__Exercise__. Count the lines in the material below that contain the string "magnifier". Reply with the number only.

----

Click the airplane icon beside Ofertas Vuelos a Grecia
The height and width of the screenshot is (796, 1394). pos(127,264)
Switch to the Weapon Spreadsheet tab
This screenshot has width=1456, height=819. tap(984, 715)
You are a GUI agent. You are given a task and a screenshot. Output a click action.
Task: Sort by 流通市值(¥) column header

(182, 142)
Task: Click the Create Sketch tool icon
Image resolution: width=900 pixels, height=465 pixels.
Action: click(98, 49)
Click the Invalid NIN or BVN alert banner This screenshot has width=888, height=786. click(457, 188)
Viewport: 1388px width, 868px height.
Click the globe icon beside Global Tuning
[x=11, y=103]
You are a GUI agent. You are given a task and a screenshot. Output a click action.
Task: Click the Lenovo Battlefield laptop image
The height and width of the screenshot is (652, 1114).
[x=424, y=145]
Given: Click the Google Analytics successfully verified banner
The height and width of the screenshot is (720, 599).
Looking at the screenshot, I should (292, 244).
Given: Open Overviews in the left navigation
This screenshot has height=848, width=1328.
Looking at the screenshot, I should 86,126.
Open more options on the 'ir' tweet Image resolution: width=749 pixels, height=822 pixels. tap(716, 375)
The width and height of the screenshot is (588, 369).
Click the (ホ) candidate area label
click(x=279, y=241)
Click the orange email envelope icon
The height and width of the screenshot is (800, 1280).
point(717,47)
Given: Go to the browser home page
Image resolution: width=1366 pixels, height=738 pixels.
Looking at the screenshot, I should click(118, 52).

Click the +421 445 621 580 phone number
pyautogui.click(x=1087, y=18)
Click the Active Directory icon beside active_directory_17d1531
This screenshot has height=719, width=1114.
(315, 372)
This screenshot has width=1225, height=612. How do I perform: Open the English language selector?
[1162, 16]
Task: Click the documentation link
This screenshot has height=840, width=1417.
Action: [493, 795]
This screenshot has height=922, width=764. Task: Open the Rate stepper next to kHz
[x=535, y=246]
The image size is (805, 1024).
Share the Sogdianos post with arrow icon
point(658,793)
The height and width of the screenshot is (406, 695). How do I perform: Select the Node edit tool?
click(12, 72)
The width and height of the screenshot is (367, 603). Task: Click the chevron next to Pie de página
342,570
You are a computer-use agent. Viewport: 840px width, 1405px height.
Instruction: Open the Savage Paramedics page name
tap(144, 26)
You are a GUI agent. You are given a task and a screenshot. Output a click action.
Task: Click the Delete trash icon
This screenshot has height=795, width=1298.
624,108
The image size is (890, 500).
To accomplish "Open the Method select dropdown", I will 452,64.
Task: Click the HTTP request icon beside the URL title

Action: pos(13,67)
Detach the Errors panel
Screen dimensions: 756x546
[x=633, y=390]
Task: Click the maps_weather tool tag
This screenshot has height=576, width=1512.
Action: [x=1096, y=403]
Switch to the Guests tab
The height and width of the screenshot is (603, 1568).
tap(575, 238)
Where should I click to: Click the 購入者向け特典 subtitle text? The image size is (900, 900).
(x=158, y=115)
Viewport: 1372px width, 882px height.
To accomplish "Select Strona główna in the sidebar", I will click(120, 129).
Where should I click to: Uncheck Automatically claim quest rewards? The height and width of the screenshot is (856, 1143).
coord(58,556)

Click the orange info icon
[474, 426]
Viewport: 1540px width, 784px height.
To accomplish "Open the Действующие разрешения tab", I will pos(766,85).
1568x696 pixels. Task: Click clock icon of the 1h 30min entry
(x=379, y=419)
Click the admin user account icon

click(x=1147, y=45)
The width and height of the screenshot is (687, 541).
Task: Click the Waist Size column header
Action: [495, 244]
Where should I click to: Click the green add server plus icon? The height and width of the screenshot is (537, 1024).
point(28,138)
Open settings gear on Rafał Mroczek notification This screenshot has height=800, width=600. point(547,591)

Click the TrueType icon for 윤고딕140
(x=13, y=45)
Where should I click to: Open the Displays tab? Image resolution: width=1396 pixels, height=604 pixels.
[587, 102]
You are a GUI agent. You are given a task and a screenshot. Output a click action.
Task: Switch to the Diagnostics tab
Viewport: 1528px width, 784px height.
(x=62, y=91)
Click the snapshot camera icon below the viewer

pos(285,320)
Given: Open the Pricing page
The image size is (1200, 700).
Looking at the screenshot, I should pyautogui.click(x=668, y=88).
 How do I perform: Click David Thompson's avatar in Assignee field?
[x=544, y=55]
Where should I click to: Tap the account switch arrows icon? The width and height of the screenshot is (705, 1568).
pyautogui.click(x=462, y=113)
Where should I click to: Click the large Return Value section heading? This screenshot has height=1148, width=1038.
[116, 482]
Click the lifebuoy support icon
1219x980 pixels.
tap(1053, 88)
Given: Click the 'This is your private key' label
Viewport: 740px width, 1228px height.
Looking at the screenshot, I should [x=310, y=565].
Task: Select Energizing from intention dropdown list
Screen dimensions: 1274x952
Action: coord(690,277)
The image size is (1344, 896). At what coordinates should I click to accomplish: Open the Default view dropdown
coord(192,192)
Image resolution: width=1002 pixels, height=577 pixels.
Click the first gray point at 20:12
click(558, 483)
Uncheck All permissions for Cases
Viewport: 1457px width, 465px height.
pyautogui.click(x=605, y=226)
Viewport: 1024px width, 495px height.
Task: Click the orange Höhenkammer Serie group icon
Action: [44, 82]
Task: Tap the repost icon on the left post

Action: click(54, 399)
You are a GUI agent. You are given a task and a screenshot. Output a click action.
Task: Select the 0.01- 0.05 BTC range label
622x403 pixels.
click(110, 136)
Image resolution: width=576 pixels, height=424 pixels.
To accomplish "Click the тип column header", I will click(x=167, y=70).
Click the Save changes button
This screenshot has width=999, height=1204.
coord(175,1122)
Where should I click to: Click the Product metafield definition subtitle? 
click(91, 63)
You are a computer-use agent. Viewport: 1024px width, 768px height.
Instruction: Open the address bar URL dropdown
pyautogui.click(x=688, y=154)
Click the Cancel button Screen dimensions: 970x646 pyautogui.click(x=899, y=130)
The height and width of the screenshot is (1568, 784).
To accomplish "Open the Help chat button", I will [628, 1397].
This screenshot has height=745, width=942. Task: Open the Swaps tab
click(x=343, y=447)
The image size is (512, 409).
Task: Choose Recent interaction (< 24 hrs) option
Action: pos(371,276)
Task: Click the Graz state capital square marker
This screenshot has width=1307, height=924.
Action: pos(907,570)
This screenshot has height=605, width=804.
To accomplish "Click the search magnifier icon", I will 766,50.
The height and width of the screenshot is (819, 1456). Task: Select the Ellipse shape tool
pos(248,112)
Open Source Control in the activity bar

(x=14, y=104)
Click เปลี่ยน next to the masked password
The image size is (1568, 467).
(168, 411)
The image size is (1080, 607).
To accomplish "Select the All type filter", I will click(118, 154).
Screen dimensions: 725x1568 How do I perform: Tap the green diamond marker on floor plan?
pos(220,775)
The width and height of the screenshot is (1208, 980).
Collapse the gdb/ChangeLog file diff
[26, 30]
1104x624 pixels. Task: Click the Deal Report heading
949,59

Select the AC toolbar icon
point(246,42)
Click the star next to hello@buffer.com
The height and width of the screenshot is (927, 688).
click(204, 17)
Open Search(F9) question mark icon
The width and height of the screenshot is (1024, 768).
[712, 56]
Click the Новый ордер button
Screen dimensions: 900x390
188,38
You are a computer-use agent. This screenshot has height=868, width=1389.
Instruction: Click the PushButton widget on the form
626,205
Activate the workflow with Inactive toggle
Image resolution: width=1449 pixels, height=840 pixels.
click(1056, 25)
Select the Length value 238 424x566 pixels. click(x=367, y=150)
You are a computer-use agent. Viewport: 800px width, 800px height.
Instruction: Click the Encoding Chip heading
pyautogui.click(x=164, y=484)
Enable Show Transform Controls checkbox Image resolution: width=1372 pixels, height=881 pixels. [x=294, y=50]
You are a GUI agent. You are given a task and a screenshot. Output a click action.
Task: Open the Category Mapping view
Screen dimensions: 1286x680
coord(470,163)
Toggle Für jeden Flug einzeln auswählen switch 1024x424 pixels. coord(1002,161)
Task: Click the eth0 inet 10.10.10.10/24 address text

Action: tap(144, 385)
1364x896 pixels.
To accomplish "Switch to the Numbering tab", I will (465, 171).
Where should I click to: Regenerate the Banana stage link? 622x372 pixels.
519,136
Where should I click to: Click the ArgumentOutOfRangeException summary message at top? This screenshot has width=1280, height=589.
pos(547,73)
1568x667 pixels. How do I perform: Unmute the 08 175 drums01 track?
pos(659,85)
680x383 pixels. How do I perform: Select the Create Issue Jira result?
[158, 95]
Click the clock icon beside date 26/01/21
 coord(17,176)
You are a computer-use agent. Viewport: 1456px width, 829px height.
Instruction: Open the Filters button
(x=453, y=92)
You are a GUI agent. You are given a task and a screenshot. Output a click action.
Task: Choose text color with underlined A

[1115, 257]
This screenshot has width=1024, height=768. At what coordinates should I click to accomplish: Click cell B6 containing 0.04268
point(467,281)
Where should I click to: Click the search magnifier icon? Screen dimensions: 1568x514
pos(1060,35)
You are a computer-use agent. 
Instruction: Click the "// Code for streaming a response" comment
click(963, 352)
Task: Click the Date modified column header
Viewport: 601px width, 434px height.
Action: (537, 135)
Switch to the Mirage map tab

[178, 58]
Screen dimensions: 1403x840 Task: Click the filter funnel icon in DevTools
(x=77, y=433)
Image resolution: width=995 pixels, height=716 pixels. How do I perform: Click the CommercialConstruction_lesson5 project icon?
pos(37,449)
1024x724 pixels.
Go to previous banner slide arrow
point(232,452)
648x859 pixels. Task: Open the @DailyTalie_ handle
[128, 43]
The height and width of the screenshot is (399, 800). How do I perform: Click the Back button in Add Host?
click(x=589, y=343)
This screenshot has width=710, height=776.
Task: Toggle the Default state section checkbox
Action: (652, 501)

----

__Result of this exercise__. 2